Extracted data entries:
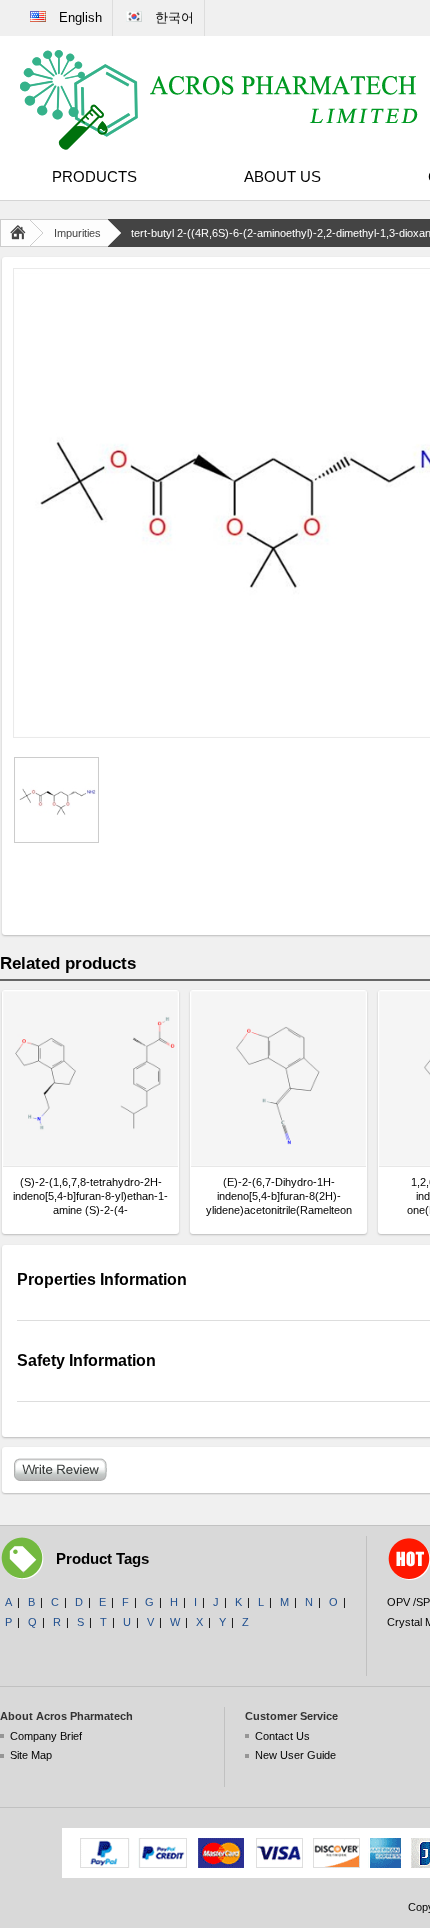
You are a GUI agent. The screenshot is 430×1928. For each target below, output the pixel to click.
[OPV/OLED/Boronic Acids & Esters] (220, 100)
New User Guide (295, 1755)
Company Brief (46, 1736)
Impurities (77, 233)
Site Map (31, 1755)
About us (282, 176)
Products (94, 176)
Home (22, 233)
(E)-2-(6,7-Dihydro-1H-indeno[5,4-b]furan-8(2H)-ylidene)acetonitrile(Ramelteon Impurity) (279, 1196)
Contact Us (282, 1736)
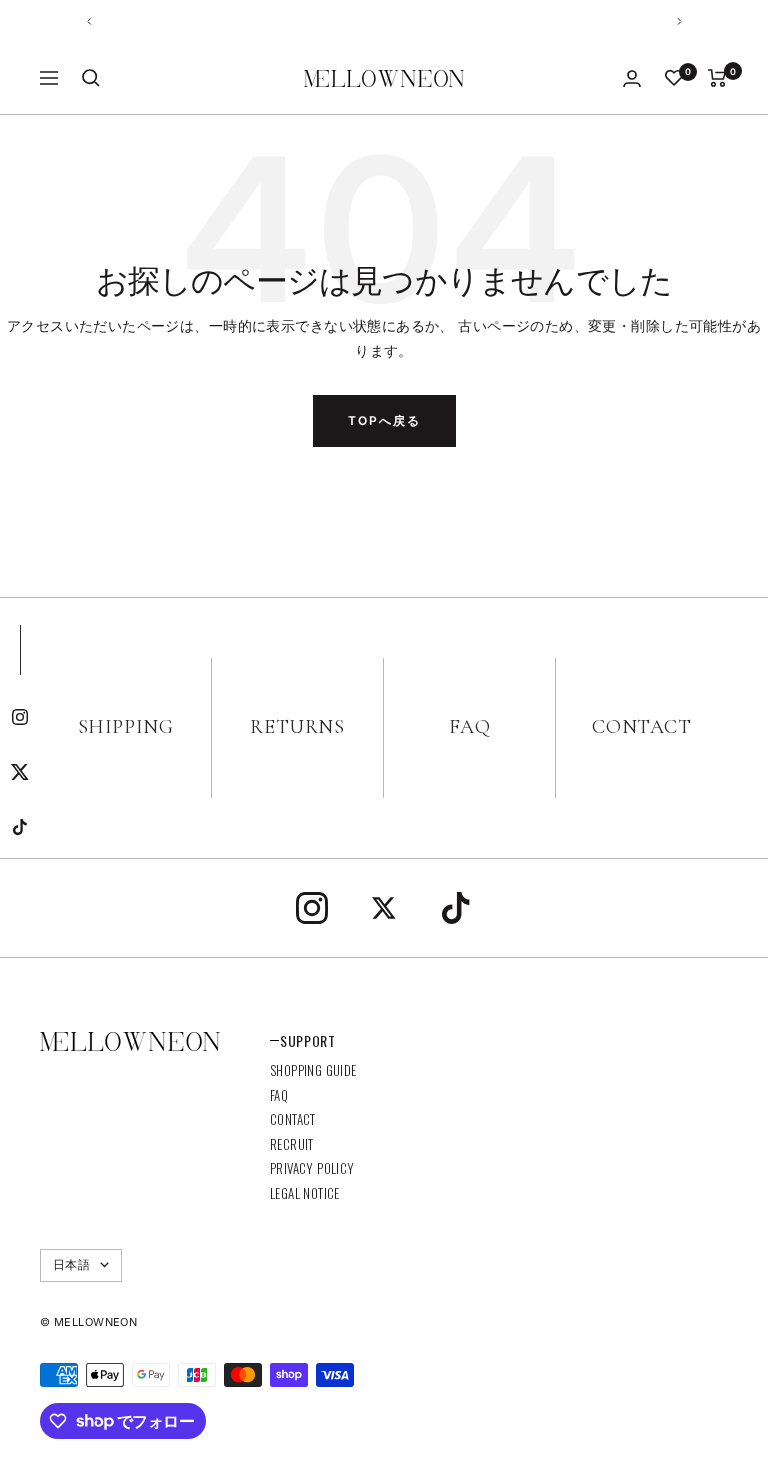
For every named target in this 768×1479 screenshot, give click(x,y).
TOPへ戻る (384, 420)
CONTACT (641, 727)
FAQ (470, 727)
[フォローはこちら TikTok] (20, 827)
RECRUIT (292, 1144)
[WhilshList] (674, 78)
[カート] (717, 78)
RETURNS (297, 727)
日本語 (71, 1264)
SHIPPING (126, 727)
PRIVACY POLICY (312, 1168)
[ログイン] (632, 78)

**Try it**
Reproduce all of the data exactly; the pictures do not belong in the copy.

**Response to this task**
You are a GUI agent. The screenshot is 430×1928. For each target below, output the pixel to click.
[OPV/OLED/Boronic Acids & Esters] (220, 100)
New User Guide (295, 1755)
Company Brief (46, 1736)
Impurities (77, 233)
Site Map (31, 1755)
About us (282, 176)
Products (94, 176)
Home (22, 233)
(E)-2-(6,7-Dihydro-1H-indeno[5,4-b]furan-8(2H)-ylidene)acetonitrile(Ramelteon Impurity) (279, 1196)
Contact Us (282, 1736)
For every named target in this 768×1479 screenshot, give click(x,y).
TOPへ戻る (384, 420)
CONTACT (641, 727)
FAQ (470, 727)
[フォローはこちら TikTok] (20, 827)
RECRUIT (292, 1144)
[WhilshList] (674, 78)
[カート] (717, 78)
RETURNS (297, 727)
日本語 (71, 1264)
SHIPPING (126, 727)
PRIVACY POLICY (312, 1168)
[ログイン] (632, 78)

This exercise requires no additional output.